A torn ACL ruined McAllister’s season, but that’s only part of what makes him such a risky pick for 2006. With the Saints drafting Reggie Bush No.2 overall, McAllister now faces the prospect of having a kid push him aside the way he pushed aside Ricky Williams. When healthy, McAllister is the complete package as a feature back, possessing great speed, burst and power. He’s solid in both the red zone (his nine 2004 TDs came on 55 touches inside the 20) and the passing game (with a career-high 60 catches in 2003). Until he shows he’s all the way back, though, a time-share with Bush – possibly even lasting through the whole 2006 season – seems likely. If he does get traded to a team that needs him before Week 1, he’s worth consideration as a top-10 back. McAllister wasn’t able to participate in the Saints’ April mini-camp, and though he predicts he’ll be ready for the start of training camp, his status is uncertain.
Don’t be fooled by McAllister’s modest season-ending stats – he missed nearly three full games with a high ankle sprain and played at less than 100 percent when he returned. If you prorate his 13-game numbers over a 16-game season, you get 1,322 yards, 11 touchdowns, 42 catches and 281 receiving yards. And that doesn’t account for his coming back in three weeks from what’s typically a six-week injury. A rare combination of size (6-foot-1, 232), speed, power and receiving ability, McAllister is capable of much more. In 2002, he had 16 touchdowns, and in 2003, 2,157 yards from scrimmage.
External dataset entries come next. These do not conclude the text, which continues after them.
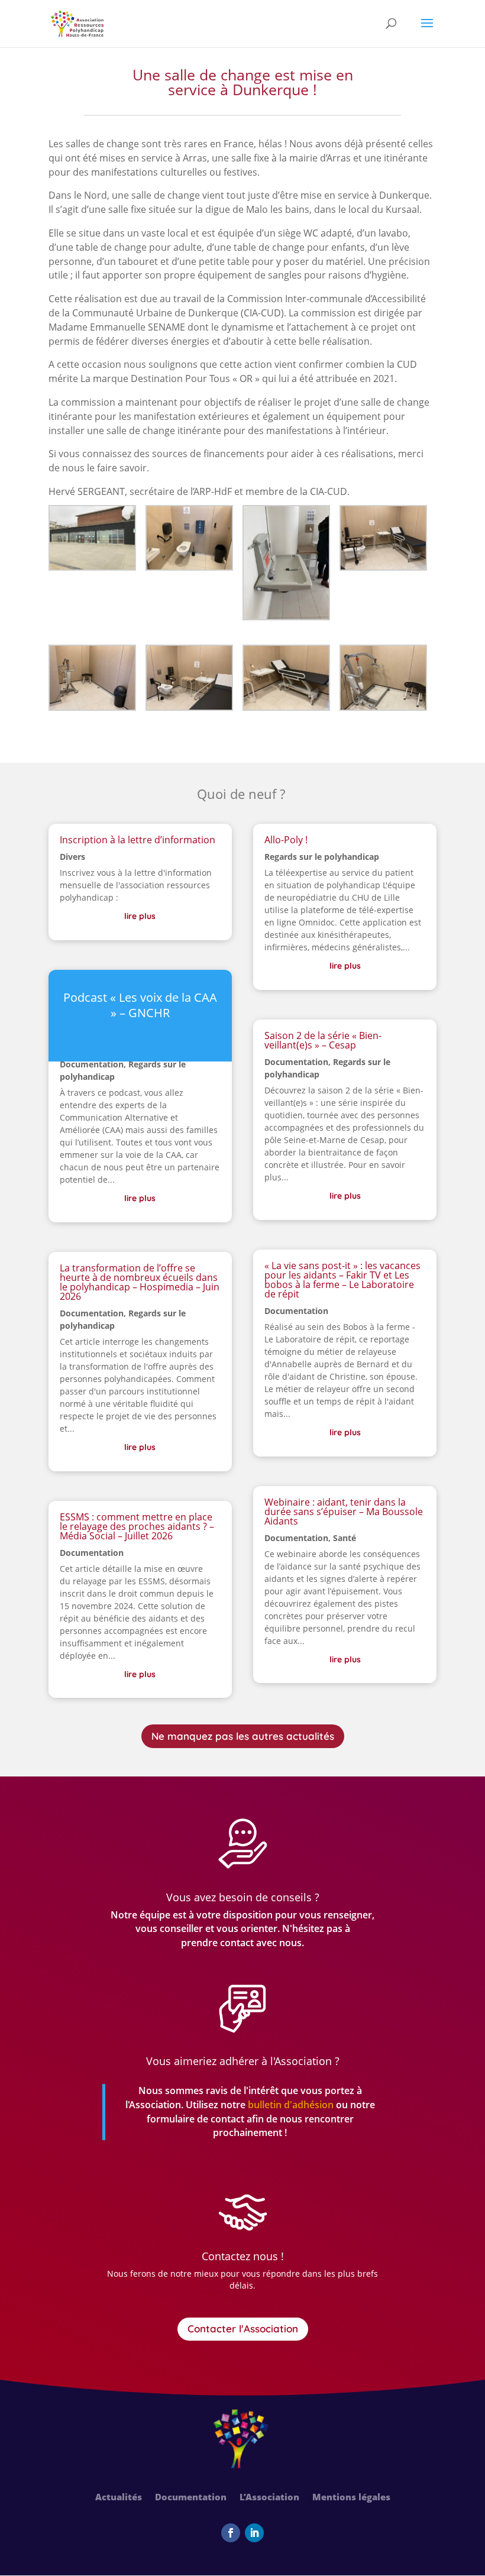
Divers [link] (72, 856)
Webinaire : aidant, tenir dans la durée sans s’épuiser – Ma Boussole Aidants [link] (343, 1512)
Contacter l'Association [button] (242, 2328)
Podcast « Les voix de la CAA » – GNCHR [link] (140, 1005)
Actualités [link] (118, 2498)
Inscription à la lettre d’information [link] (137, 839)
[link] (77, 22)
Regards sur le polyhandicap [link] (321, 856)
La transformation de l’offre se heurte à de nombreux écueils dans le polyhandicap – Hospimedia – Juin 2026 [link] (139, 1282)
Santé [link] (344, 1537)
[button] (427, 30)
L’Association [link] (269, 2498)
With new offensive coordinator Mike Sheppard’s emphasis on a power running game, and the Saints drafting Oklahoma tackle Jammal Brown in the first round and signing right guard Jermaine Mayberry from the Eagles, McAllister could very well put it all together in 2005. As for concerns over lingering effects of the ankle injury, McAllister took care of those in the final two games of last season when he rushed for 268 yards on 57 carries (4.7 YPC).
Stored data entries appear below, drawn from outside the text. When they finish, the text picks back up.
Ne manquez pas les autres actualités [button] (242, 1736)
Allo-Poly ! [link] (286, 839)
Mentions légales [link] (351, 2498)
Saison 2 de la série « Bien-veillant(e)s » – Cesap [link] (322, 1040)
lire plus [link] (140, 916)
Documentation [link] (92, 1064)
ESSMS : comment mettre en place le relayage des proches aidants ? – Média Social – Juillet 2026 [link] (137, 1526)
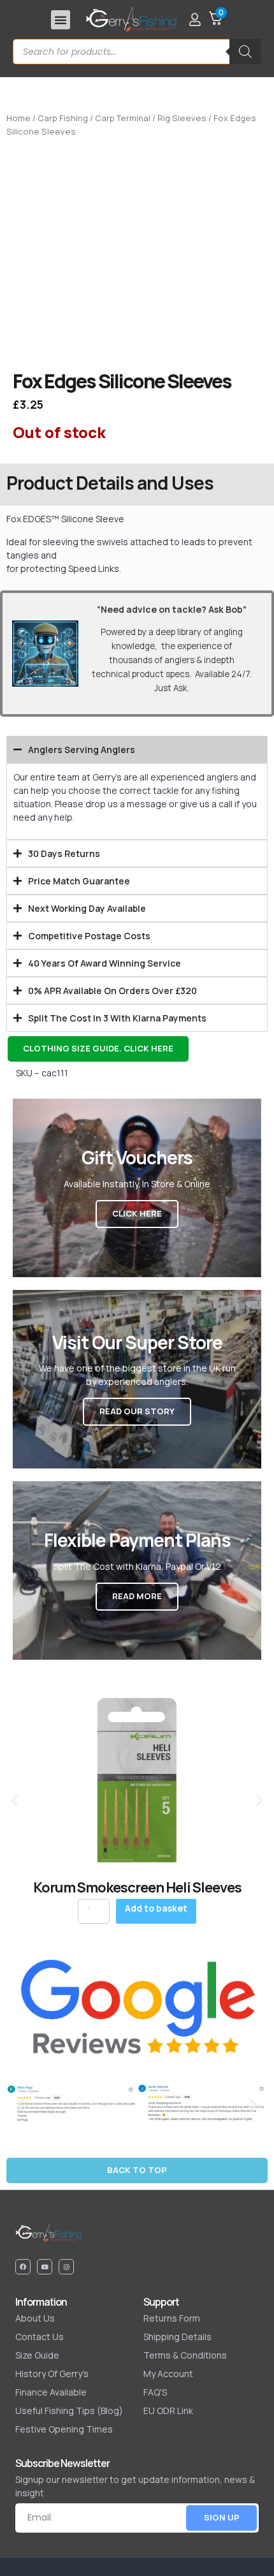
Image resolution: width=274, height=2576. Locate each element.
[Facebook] (23, 2266)
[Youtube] (44, 2266)
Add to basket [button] (156, 1908)
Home (18, 118)
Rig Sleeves (181, 118)
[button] (60, 19)
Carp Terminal (122, 118)
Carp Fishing (63, 118)
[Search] (245, 51)
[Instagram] (66, 2266)
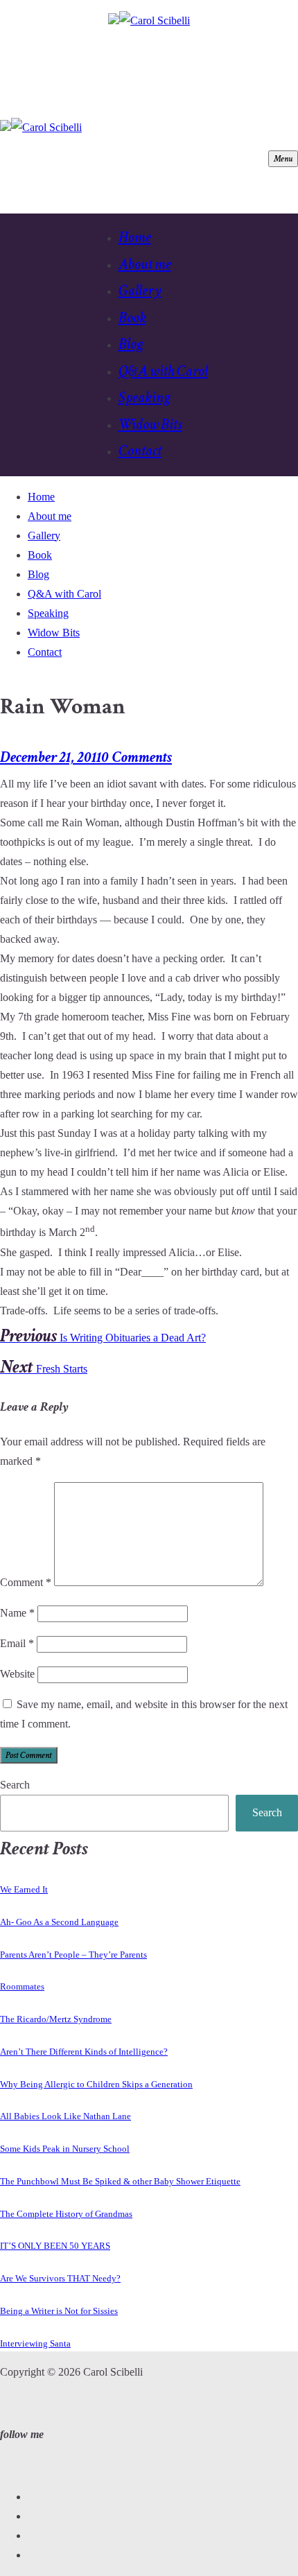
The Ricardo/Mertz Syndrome (56, 2019)
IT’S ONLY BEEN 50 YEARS (55, 2245)
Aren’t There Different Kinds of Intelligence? (84, 2051)
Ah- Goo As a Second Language (59, 1922)
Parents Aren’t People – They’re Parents (73, 1954)
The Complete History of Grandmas (66, 2214)
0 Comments (137, 757)
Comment (25, 1582)
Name (17, 1613)
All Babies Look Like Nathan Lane (65, 2116)
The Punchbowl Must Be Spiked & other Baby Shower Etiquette (120, 2181)
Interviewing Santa (35, 2343)
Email (17, 1643)
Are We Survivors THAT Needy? (60, 2278)
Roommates (22, 1986)
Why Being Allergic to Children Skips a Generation (96, 2084)
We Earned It (24, 1889)
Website (17, 1674)
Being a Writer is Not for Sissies (59, 2311)
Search (15, 1785)
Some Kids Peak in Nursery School (65, 2148)
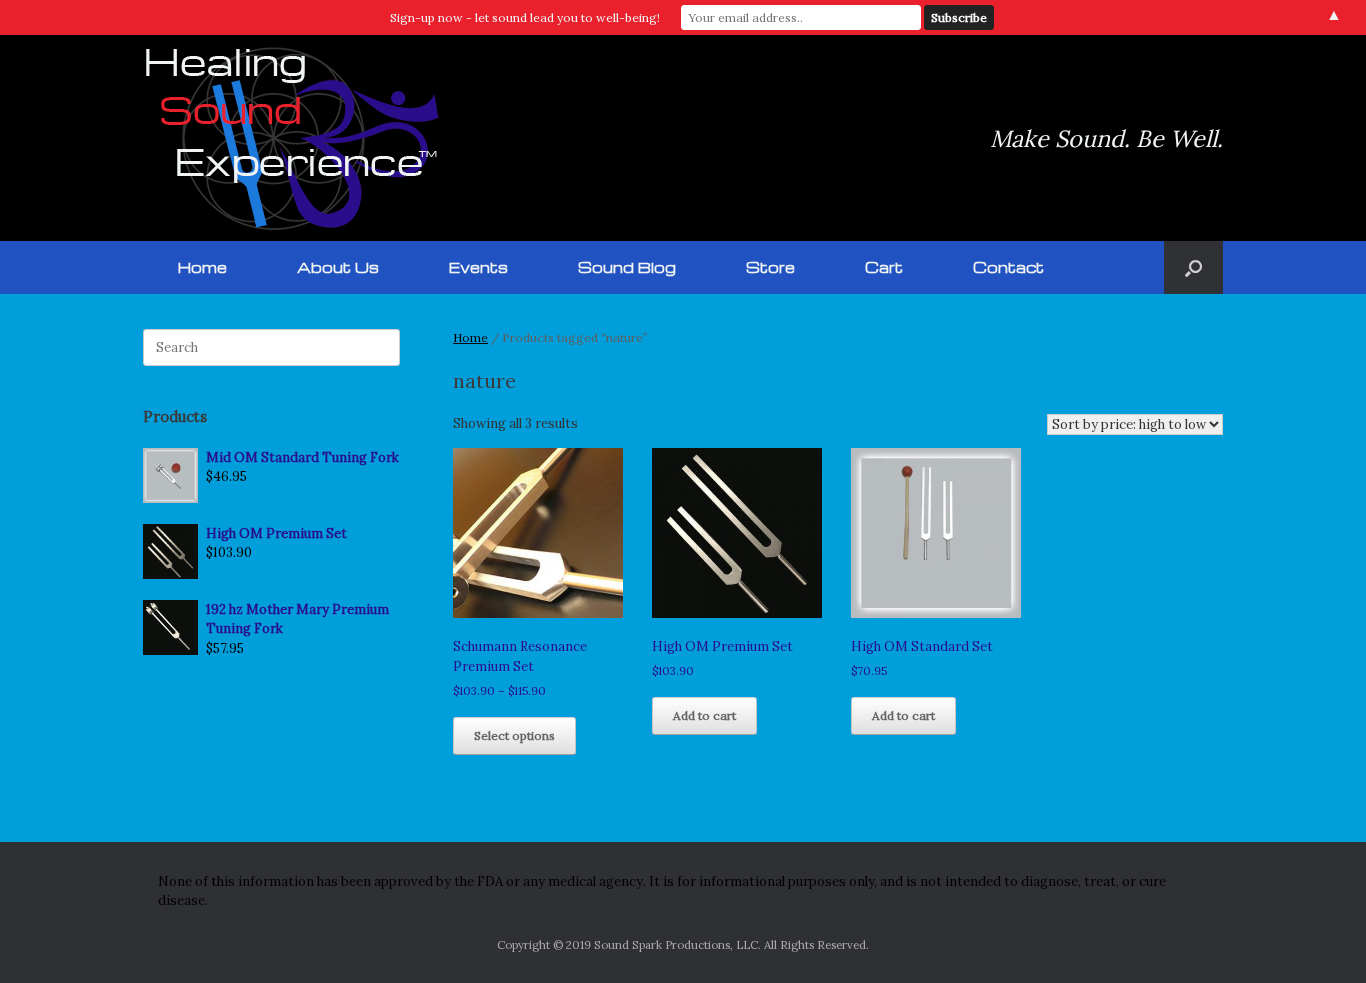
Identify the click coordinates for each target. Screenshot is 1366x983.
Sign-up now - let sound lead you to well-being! (525, 17)
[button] (1193, 267)
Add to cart (704, 715)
McAllister will be unfairly punished in most leagues for his relatively paltry TD total, but you should expect a 50 to 100 percent increase in scoring if he approaches last year’s 2,200 yards from scrimmage. McAllister had only 15 attempts inside the opponents’ 10-yard-line last year (converting four for scores). Those attempts are about half of what a McAllister owner should have expected, and a more representative conversion rate for McAllister would be about 40 percent, as New Orleans was the eighth-best team in converting all short-yardage runs last year. In 2002, McAllister was 9-for-25 near the goal line (still short of the 30 or so attempts his owners should expect). The Saints asked McAllister to lose some weight in the offseason, figuring this would increase his already impressive explosiveness (the Saints were in the top five in big runs, with about 25 percent of McAllister’s rushing yards gained 10 yards past the line of scrimmage). McAllister is young, has relatively low mileage in terms of carries, can hit the home run and is an accomplished receiver.
McAllister was easily the best fantasy back in the NFC (1,740 total yards, 16 touchdowns). We don't see any reason to doubt his durability going forward, even as he plays on turf and figures to handle the ball 350 to 400 times. McAllister is one of four or five players worth legitimate consideration as the No. 1 pick.